*TASK TO CARRY OUT*
Nothing should be left out: write out the whole listing exactly.

*DATASET CONTENT*
++++++++

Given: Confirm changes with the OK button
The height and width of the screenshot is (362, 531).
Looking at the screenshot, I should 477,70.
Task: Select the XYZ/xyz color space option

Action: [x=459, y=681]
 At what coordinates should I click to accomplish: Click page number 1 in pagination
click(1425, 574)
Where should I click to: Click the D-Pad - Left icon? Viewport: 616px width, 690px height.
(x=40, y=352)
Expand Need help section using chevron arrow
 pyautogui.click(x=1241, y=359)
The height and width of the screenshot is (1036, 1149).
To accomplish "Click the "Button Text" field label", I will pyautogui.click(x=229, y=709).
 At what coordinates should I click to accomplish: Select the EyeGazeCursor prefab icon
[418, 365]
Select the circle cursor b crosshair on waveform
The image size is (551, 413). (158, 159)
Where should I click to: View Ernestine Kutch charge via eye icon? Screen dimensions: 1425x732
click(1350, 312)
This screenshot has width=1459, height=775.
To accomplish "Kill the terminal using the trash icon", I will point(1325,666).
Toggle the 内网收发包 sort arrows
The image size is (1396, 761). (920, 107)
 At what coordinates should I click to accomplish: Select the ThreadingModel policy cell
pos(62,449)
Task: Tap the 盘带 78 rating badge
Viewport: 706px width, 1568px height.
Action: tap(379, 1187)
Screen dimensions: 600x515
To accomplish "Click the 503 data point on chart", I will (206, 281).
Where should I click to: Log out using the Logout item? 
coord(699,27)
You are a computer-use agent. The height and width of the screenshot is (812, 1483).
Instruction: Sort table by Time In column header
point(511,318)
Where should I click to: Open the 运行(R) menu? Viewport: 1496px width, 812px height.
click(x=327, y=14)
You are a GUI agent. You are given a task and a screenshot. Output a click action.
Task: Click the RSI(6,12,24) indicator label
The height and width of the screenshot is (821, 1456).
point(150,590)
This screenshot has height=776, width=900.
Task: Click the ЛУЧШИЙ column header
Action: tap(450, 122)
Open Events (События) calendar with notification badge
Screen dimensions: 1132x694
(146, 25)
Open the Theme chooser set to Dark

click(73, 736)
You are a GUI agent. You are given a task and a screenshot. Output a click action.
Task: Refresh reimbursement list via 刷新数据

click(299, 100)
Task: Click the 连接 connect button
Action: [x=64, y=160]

++++++++

*EXERCISE RESULT*
Given: Confirm changes with the OK button
The height and width of the screenshot is (362, 531).
Looking at the screenshot, I should 477,70.
Task: Select the XYZ/xyz color space option

Action: [x=459, y=681]
 At what coordinates should I click to accomplish: Click page number 1 in pagination
click(1425, 574)
Where should I click to: Click the D-Pad - Left icon? Viewport: 616px width, 690px height.
(x=40, y=352)
Expand Need help section using chevron arrow
 pyautogui.click(x=1241, y=359)
The height and width of the screenshot is (1036, 1149).
To accomplish "Click the "Button Text" field label", I will pyautogui.click(x=229, y=709).
 At what coordinates should I click to accomplish: Select the EyeGazeCursor prefab icon
[418, 365]
Select the circle cursor b crosshair on waveform
The image size is (551, 413). (158, 159)
Where should I click to: View Ernestine Kutch charge via eye icon? Screen dimensions: 1425x732
click(1350, 312)
This screenshot has width=1459, height=775.
To accomplish "Kill the terminal using the trash icon", I will point(1325,666).
Toggle the 内网收发包 sort arrows
The image size is (1396, 761). (920, 107)
 At what coordinates should I click to accomplish: Select the ThreadingModel policy cell
pos(62,449)
Task: Tap the 盘带 78 rating badge
Viewport: 706px width, 1568px height.
Action: tap(379, 1187)
Screen dimensions: 600x515
To accomplish "Click the 503 data point on chart", I will (206, 281).
Where should I click to: Log out using the Logout item? 
coord(699,27)
You are a computer-use agent. The height and width of the screenshot is (812, 1483).
Instruction: Sort table by Time In column header
point(511,318)
Where should I click to: Open the 运行(R) menu? Viewport: 1496px width, 812px height.
click(x=327, y=14)
You are a GUI agent. You are given a task and a screenshot. Output a click action.
Task: Click the RSI(6,12,24) indicator label
The height and width of the screenshot is (821, 1456).
point(150,590)
This screenshot has height=776, width=900.
Task: Click the ЛУЧШИЙ column header
Action: tap(450, 122)
Open Events (События) calendar with notification badge
Screen dimensions: 1132x694
(146, 25)
Open the Theme chooser set to Dark

click(73, 736)
You are a GUI agent. You are given a task and a screenshot. Output a click action.
Task: Refresh reimbursement list via 刷新数据

click(299, 100)
Task: Click the 连接 connect button
Action: [x=64, y=160]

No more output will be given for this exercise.